5. For He that creates all things marvellously, Himself regulates them, that after having been created, they should agree with themselves; and thus whereinsoever there is resistance made to the Creator, that agreement in peace is broken up, in that those things can never be well regulated, which lose the management of regulation above. For whatsoever things if subjected to God might have continued at peace, being left to themselves by their own act work their own confusion, in that they do not find in themselves that peace, which coming from above they contend against in the Creator. Thus that highest Angelical Spirit, who being in subjection to God might have stood at the height, being banished, has to bear the burthen of himself, in that he roams abroad in disquietude in his own nature.

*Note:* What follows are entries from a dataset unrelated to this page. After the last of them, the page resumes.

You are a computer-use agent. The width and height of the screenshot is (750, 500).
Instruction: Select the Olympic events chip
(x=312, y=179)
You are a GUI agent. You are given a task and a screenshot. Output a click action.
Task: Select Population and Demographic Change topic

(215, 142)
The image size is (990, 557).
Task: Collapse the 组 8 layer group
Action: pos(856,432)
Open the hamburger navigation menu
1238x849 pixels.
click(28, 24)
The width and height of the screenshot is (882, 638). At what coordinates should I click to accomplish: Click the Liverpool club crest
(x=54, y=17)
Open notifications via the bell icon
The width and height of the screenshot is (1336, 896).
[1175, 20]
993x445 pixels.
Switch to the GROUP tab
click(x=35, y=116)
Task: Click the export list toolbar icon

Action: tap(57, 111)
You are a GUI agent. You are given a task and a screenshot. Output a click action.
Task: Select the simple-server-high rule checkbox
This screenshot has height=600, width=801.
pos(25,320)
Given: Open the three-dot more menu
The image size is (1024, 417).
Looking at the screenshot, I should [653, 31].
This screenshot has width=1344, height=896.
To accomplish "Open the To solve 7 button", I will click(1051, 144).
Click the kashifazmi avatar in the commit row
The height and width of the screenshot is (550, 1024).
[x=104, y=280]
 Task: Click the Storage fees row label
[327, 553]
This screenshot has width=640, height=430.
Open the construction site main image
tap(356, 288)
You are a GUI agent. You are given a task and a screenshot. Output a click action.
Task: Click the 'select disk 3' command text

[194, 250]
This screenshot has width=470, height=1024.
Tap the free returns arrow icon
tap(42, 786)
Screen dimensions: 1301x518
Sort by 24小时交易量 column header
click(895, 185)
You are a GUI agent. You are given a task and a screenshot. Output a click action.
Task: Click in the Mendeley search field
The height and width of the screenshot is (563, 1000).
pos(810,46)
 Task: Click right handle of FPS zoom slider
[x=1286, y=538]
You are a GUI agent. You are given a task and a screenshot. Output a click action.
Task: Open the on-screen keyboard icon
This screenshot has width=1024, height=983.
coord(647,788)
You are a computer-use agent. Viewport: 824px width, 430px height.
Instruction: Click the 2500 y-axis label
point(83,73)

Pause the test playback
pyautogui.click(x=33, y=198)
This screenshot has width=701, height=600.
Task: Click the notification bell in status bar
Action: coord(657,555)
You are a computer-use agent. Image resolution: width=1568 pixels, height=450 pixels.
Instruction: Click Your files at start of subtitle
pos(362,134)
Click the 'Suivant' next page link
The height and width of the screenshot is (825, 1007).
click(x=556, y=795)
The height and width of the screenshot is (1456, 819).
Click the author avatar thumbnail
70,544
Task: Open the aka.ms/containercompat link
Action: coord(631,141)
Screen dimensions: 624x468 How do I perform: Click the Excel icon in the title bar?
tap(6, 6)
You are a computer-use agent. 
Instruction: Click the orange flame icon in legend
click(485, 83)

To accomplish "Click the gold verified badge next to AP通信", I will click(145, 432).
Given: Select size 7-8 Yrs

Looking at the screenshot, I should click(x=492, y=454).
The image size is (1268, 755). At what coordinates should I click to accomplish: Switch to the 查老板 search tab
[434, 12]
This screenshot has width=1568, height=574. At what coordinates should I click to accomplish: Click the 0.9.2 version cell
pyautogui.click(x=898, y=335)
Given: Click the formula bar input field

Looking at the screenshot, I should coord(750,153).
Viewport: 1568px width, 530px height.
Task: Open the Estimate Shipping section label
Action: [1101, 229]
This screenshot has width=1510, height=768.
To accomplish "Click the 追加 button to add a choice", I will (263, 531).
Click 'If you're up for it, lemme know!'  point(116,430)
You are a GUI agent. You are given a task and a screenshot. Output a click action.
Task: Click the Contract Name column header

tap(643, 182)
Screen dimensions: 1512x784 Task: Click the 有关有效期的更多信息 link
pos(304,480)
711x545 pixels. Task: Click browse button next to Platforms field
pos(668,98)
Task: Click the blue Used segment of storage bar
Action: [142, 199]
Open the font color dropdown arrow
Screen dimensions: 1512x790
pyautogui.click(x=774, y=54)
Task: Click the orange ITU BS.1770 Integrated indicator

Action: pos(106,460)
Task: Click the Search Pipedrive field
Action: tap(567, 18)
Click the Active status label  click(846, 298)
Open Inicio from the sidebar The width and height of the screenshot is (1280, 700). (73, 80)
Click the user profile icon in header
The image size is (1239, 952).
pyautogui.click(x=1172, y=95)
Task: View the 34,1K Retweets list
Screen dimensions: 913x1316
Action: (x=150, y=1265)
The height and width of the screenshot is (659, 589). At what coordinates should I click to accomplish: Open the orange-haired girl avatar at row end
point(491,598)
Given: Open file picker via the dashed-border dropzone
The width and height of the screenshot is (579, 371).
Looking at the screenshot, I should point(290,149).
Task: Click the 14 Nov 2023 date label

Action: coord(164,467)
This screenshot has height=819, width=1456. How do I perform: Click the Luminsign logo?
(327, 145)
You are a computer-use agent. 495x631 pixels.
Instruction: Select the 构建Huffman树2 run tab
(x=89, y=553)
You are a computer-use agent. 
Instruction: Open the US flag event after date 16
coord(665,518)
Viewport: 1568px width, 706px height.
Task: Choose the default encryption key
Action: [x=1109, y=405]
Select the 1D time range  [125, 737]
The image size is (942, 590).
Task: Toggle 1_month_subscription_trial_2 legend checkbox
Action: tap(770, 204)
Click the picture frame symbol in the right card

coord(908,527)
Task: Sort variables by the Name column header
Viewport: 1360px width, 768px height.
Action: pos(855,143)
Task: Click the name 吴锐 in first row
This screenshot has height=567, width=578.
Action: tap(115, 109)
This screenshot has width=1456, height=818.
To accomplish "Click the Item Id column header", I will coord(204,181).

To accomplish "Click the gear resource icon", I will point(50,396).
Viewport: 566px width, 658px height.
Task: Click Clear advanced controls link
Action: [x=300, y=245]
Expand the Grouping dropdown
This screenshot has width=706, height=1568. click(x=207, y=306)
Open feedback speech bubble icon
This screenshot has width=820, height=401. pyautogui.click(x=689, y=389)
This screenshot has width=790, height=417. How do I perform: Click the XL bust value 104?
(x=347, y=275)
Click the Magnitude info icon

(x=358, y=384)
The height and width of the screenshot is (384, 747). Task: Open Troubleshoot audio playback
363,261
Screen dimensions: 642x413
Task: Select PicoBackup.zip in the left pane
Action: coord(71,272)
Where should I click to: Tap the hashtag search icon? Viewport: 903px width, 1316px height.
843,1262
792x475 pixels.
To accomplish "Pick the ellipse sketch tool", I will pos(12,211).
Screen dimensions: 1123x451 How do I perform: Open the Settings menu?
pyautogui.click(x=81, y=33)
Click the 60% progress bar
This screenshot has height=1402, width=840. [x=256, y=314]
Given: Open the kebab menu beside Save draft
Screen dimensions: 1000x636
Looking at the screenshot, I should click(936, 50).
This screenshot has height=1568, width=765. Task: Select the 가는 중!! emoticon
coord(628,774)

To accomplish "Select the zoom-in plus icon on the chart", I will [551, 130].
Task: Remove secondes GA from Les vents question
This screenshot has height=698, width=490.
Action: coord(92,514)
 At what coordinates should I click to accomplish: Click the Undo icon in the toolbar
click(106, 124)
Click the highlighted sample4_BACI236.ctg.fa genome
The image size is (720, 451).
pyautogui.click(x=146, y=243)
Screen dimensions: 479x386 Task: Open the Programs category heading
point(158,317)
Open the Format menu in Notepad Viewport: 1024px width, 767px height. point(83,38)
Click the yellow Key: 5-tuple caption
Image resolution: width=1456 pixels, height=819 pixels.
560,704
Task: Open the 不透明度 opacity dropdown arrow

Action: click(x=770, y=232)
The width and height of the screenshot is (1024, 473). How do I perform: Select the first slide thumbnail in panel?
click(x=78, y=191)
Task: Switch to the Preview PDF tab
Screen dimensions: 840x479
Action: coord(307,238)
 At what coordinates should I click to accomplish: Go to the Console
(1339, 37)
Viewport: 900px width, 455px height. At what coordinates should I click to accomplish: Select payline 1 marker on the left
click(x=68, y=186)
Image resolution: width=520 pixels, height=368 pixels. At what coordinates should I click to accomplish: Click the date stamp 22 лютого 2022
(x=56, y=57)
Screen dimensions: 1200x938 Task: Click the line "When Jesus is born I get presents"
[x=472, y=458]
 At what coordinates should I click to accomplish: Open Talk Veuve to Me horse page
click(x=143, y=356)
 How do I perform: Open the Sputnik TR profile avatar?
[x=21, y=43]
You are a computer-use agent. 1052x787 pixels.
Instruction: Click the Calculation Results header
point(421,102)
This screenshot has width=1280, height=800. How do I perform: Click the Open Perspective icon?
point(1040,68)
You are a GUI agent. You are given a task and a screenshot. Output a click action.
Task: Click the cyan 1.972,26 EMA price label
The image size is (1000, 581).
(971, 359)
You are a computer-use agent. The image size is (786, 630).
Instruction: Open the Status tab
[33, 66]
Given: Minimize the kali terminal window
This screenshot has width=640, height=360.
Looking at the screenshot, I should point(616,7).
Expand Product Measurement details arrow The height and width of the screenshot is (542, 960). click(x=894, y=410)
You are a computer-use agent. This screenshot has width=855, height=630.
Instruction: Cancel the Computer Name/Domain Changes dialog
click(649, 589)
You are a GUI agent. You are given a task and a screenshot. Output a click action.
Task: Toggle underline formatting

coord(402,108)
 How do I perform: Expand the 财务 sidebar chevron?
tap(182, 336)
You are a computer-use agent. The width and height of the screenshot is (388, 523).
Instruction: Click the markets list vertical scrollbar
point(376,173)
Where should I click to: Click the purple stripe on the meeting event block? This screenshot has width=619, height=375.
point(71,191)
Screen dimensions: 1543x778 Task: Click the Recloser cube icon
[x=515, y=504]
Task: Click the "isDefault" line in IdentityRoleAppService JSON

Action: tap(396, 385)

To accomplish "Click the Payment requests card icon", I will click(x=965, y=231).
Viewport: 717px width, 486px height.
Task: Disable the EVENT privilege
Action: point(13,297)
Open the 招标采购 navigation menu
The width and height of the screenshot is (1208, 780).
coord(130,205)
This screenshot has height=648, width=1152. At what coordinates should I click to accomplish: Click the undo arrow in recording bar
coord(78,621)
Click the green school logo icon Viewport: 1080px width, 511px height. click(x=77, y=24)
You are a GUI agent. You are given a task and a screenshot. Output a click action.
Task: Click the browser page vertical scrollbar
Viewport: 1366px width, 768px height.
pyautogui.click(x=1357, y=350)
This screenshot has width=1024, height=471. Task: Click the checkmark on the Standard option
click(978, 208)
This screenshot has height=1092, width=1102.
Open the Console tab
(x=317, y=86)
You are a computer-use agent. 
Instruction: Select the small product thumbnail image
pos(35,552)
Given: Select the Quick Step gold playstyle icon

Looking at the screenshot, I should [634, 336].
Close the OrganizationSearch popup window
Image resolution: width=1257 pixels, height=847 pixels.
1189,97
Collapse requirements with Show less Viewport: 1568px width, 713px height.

Thus the first parent of the human race, in that he went against the precept of his Creator, was thereupon exposed to the insolence of the flesh, and because he would not be subject to His Maker in obedience, being laid low beneath himself, even the peace of the body was forthwith lost to him. Thus it is well said, Who hath resisted Him, and had peace? In that by the same act, whereby the froward mind lifts itself against its Maker, it works its own confusion in itself. Now we are said to resist God, when we try to oppose His dispensations. Not that our frailty does resist His unchangeable decree, but what it has not the power to accomplish, it yet attempts. For often human weakness knows in secret the power of His dispensation, and yet aims, if it might be able, to reverse it. It sets to work to resist, but shivers itself to pieces by the very sword of its opposition. It struggles against the interior disposition of things, but, being overcome by its own efforts, is bound fast. Therefore to have peace whilst resisting can never be; for whereas confusion follows after pride, that which is foolishly done in sin is marvellously disposed to the punishment of the doer; but the holy Man, being filled with the influence of the Spirit of prophecy, while he regards in general the confounding of human pride, thereupon directs the eye of the mind to the special fate of the Jewish people, and shews by the ruin of a single people the punishment that awaits all that are lifted up.